Keys Only DB?

Printable View

05-02-2011, 05:15 PM
MilesAhead

Keys Only DB?

I have only programmed access to db engines on occasion.
But someone asked a question that sounded like a "worst case
scenario" for a db engine. Namely the person has a word list,
like a spelling dictionary. Due to lack of maintanence it
has grown large with many duplicates. Since usually one thinks
of looking up a chunk of data by the key, it would seem that a
"keys-only database" would be slow and unwieldy. Have you run
across a similar application? The dictionary is a flat text
file with a word per line. The size has grown many times that
of physical ram on the machine. Therefore attempting to sort
as a means to remove duplicates would take days if not weeks of
merge sort.

Do you have any suggestions or approaches? I assume the person is running Windows XP. I suggested a Windows port of the Linux sort commands. Started off fine but after 6 or 7 days and still churning the user gave up and killed it. :)
05-02-2011, 07:34 PM
skhanal

Can you try to run sort on a chunk of data instead of trying to do it over the complete set?
05-03-2011, 01:09 AM
MilesAhead

I appreciate the idea. Mostly I'm posting because I'm convinced at some point somebody must have done a study in this worst case that gives an idea of the overhead. Say if one added all the keys to a db if it would be 2x or 3x or 4x the size of the original raw data etc..

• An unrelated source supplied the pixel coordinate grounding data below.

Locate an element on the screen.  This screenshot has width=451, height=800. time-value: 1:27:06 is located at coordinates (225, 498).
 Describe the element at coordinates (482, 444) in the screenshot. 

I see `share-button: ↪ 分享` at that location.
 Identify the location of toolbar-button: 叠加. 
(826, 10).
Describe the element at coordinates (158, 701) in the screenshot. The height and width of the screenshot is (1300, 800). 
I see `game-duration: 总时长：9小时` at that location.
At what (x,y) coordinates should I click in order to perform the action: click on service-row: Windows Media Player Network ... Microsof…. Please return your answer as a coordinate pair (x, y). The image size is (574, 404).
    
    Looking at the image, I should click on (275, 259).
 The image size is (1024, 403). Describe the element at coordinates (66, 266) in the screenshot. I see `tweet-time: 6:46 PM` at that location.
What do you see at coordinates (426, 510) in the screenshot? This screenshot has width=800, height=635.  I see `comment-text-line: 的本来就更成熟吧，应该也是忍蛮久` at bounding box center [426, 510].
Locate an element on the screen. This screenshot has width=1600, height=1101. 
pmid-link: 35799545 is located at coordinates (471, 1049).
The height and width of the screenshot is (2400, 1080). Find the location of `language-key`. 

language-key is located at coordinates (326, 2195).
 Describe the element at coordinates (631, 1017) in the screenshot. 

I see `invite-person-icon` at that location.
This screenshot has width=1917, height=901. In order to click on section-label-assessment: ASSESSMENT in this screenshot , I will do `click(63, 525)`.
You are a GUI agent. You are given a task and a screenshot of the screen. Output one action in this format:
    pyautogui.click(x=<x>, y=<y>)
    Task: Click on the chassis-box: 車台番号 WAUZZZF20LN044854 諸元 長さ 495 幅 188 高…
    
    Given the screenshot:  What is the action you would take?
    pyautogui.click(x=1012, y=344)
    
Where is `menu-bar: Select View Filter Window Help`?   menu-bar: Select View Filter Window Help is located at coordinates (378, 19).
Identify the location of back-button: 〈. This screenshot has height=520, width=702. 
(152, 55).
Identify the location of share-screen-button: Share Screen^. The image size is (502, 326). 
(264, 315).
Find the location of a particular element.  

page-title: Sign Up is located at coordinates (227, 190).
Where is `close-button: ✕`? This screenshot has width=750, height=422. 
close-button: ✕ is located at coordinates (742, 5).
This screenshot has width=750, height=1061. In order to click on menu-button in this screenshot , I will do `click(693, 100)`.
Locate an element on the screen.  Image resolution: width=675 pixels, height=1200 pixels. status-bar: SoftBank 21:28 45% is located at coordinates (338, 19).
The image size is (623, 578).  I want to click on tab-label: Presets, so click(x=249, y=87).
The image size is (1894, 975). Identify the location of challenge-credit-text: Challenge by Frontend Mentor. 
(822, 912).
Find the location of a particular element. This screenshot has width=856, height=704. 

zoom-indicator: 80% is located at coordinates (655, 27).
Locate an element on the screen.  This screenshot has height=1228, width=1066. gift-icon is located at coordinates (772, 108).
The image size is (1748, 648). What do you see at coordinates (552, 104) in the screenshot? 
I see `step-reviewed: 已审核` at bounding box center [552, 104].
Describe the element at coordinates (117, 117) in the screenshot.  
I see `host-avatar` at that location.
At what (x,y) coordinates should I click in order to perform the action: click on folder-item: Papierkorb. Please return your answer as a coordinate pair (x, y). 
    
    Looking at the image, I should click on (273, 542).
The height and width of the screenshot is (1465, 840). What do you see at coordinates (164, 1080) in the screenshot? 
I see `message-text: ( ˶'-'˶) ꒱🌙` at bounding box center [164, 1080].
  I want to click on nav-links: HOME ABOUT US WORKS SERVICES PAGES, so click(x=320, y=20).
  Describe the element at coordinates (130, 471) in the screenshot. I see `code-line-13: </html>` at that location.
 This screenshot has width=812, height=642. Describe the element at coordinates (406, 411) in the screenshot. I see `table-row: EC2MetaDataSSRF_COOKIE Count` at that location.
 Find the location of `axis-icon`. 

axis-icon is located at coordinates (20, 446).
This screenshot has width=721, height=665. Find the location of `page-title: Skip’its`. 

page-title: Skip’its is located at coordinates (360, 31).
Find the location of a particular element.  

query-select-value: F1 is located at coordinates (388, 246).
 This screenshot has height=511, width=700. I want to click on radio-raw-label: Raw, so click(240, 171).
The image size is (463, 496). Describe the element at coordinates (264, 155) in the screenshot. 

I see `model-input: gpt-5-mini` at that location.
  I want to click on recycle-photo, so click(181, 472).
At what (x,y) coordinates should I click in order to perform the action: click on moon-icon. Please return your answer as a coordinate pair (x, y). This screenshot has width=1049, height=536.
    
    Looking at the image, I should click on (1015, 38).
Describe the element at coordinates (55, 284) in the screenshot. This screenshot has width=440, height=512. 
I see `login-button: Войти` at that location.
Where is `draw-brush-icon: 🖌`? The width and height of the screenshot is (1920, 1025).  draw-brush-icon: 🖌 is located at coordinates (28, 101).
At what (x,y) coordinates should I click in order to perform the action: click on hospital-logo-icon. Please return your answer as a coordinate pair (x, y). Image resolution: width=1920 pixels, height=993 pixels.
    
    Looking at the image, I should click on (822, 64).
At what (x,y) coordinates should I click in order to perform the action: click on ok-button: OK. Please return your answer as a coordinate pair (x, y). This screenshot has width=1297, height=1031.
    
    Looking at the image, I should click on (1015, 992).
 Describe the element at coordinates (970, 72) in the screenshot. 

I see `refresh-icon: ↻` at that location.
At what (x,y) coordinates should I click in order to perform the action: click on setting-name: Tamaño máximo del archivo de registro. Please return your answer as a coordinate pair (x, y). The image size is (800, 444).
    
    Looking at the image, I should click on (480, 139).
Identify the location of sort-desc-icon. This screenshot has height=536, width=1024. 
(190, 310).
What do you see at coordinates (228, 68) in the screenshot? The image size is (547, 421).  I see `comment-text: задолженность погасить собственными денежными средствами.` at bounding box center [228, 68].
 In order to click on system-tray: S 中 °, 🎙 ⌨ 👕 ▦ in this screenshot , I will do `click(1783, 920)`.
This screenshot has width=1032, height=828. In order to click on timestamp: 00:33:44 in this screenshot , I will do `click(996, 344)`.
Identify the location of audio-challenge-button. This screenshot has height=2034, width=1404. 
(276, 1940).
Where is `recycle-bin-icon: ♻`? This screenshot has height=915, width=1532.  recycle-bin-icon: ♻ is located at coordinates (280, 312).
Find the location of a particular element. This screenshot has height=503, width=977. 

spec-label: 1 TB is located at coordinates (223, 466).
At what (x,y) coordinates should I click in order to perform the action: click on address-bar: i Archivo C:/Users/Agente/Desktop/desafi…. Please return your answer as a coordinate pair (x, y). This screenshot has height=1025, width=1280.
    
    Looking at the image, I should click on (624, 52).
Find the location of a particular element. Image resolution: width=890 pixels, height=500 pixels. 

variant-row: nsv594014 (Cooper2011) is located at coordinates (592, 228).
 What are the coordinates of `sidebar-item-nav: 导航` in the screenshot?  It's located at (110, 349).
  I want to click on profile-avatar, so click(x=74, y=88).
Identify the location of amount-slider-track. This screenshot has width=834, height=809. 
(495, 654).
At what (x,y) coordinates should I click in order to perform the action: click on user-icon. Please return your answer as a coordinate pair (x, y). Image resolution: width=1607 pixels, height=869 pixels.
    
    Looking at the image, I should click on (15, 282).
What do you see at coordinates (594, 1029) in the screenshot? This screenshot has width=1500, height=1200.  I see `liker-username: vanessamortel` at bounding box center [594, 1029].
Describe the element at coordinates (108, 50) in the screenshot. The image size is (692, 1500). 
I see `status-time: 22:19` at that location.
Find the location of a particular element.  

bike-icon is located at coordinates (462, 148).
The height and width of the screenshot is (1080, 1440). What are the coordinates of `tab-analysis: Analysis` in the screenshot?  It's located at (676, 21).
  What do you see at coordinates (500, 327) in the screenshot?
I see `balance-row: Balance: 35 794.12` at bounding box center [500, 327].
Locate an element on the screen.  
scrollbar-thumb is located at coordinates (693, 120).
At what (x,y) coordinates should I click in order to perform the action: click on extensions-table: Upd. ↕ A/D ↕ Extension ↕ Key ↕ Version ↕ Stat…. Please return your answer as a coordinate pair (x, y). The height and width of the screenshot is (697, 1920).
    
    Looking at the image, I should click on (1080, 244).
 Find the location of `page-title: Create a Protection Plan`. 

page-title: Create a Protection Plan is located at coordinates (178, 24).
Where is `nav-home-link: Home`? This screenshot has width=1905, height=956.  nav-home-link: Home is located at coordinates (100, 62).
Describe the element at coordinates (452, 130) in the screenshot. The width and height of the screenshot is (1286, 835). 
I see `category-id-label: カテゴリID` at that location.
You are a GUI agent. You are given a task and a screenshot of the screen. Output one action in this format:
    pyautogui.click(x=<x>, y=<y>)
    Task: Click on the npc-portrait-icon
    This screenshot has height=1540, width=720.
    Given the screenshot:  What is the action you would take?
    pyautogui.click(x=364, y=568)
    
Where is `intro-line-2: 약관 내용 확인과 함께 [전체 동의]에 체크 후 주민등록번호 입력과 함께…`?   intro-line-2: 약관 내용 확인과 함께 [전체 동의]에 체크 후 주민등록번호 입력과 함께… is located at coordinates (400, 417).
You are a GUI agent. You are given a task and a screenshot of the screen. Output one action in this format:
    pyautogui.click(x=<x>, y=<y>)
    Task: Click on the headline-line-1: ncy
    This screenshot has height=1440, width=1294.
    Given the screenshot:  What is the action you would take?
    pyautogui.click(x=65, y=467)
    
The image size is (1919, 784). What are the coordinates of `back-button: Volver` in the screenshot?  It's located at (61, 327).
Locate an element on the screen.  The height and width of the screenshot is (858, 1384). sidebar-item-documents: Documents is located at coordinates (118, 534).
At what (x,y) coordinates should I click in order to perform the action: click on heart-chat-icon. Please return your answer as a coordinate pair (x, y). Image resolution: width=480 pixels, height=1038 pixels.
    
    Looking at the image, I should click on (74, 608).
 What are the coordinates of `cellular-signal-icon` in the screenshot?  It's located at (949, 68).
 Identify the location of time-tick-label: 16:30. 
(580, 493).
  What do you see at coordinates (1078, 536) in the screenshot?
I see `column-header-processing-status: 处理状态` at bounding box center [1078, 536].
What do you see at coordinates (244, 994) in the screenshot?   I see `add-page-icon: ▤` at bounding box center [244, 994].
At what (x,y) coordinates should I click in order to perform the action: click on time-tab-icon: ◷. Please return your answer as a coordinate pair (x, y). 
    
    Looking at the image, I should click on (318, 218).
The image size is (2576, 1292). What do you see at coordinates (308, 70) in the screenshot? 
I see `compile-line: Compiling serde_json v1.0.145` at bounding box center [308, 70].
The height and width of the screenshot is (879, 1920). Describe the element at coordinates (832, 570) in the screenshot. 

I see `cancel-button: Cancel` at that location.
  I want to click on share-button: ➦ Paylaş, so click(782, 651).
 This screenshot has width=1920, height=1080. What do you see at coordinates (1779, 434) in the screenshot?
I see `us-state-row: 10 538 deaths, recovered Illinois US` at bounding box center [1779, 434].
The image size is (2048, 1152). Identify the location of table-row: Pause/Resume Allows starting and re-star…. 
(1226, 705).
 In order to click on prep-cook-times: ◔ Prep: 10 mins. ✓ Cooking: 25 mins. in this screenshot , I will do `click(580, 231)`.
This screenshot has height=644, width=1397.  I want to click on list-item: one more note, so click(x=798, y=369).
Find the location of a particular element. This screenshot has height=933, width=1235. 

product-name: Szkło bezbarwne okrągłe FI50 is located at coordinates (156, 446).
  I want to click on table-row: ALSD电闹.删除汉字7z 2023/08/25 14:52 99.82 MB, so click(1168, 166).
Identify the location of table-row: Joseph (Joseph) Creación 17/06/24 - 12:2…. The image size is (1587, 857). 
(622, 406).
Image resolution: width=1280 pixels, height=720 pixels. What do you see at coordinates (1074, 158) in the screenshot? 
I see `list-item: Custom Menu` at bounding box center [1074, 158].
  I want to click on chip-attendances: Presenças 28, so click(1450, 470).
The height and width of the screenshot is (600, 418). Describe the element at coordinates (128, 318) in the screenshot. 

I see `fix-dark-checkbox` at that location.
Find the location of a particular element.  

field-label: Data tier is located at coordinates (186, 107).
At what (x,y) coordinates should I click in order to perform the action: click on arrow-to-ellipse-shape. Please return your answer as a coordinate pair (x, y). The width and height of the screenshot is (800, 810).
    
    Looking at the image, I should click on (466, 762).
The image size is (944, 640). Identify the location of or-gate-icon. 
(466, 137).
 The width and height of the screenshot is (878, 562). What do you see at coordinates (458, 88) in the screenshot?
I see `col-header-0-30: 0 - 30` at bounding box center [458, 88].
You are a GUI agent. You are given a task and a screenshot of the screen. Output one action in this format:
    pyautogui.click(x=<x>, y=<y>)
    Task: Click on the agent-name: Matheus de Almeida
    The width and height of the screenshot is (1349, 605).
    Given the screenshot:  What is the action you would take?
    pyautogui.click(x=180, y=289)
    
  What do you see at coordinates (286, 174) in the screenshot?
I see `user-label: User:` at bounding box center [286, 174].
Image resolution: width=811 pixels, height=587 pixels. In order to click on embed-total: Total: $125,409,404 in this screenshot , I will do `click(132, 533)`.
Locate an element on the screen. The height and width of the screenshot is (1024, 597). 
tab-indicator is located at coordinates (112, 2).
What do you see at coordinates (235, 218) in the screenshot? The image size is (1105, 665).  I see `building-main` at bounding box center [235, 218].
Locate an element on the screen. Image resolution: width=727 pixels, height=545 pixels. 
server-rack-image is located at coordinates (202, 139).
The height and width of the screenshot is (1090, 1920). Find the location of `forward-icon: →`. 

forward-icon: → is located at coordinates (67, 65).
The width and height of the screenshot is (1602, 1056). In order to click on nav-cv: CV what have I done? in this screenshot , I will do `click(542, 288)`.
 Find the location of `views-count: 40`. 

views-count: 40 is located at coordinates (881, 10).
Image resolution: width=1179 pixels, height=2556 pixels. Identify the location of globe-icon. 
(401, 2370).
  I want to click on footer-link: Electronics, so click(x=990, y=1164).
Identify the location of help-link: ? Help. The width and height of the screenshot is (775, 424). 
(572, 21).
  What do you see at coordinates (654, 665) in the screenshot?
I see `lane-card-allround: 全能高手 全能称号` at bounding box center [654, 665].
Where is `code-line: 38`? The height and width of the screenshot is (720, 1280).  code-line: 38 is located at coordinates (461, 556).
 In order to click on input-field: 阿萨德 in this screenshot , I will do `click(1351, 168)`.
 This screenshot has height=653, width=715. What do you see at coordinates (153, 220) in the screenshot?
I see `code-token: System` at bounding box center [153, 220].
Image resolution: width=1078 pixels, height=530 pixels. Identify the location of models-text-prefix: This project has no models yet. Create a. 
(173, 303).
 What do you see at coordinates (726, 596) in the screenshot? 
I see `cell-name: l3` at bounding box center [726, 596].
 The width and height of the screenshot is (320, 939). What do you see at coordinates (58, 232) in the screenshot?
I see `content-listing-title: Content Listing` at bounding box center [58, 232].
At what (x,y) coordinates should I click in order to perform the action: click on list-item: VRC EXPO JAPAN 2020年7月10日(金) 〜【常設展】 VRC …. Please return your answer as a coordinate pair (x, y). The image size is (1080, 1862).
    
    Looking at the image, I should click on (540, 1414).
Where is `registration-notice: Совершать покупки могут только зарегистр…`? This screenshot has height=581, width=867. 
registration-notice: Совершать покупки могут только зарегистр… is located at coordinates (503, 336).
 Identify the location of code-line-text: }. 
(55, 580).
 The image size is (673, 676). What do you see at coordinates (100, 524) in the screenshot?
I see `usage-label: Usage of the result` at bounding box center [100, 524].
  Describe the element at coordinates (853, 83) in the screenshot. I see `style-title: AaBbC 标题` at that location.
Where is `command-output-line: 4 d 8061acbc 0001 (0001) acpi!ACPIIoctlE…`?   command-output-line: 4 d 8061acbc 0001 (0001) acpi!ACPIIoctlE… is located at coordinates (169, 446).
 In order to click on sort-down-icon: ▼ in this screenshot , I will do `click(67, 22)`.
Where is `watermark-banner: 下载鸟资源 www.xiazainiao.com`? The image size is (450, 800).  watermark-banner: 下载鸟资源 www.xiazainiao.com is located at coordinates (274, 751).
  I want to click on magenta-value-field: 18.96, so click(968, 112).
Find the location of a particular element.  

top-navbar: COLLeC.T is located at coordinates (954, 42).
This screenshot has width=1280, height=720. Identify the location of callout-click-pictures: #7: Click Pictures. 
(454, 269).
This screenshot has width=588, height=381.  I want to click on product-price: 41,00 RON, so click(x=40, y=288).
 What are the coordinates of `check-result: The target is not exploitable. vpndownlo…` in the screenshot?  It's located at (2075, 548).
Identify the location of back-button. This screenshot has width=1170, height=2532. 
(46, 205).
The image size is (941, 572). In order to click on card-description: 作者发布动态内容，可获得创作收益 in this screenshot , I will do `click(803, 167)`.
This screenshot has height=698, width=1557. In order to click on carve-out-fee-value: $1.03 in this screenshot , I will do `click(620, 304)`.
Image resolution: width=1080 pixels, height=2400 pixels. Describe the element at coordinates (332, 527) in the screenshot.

I mean Codd did this stuff decades ago. Somebody must have at least some paramaters how inefficient it would be. Everyone thinks add it to a db and it will automatically be fast and efficient. But there must be some criteria where a db is actually worse than just writing a hack.
05-04-2011, 12:25 AM
Gil-Galad

Petenltially use hashing to create subsets, and look at these seperately? As duplicates would have the same hash you would be guaranteed that they would be in the same partition.